# [HOW TO COMPLETE THIS TASK]
Nothing but a number is needed here; count the lines of the listing that include "each".

# [GIVEN INFORMATION]
Start of Block
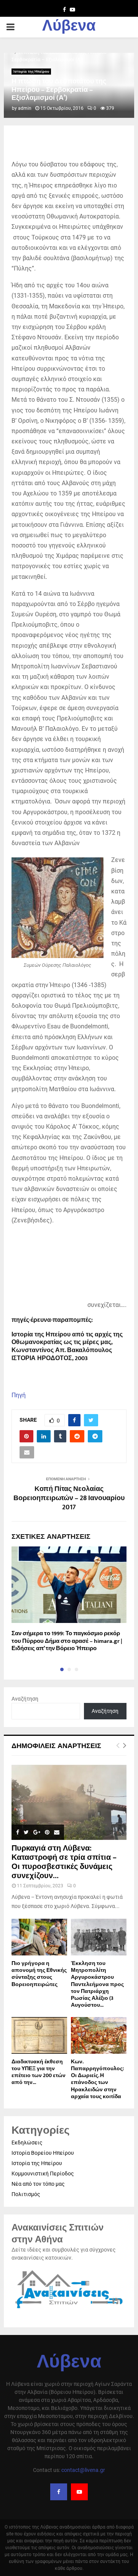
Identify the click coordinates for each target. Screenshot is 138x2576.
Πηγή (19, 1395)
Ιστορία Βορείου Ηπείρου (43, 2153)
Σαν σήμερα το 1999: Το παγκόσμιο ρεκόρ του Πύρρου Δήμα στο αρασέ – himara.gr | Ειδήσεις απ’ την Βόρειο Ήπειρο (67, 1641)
End of Block
Start of Block
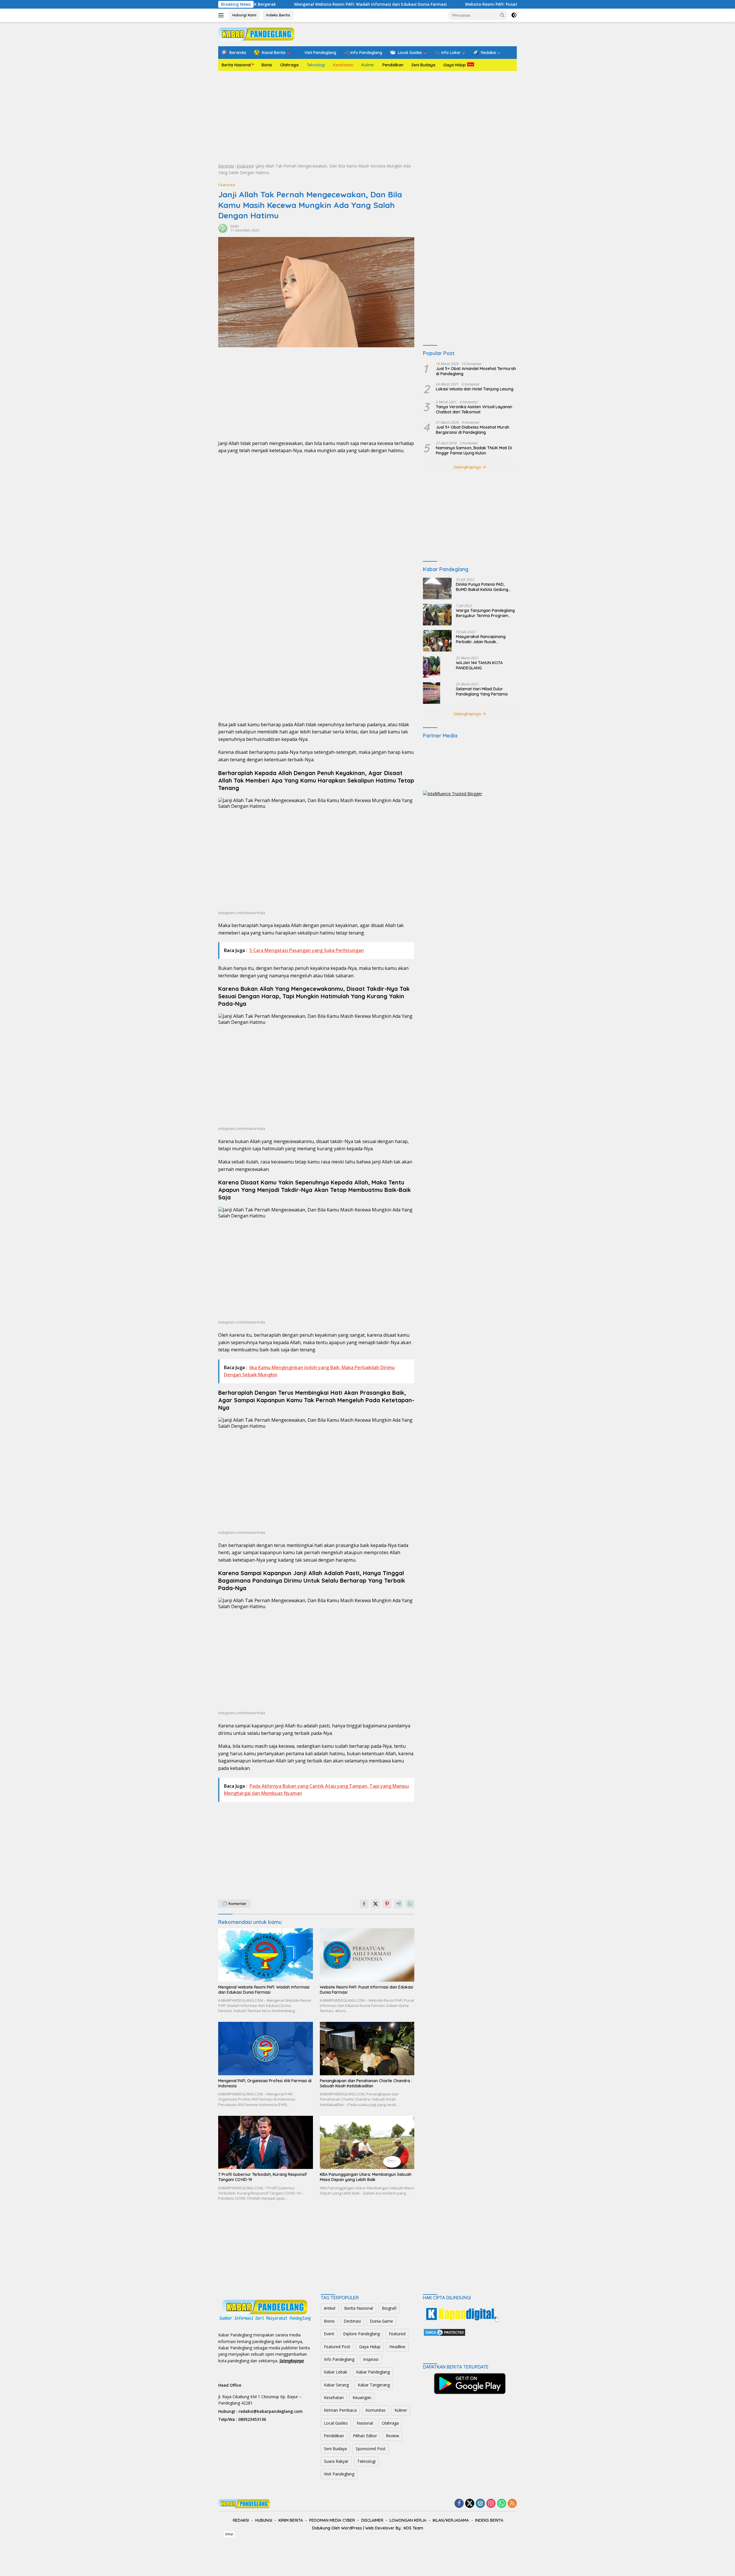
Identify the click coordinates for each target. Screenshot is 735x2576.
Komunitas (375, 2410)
End of Block
# [SOLUTION TO THIS EXERCISE]
2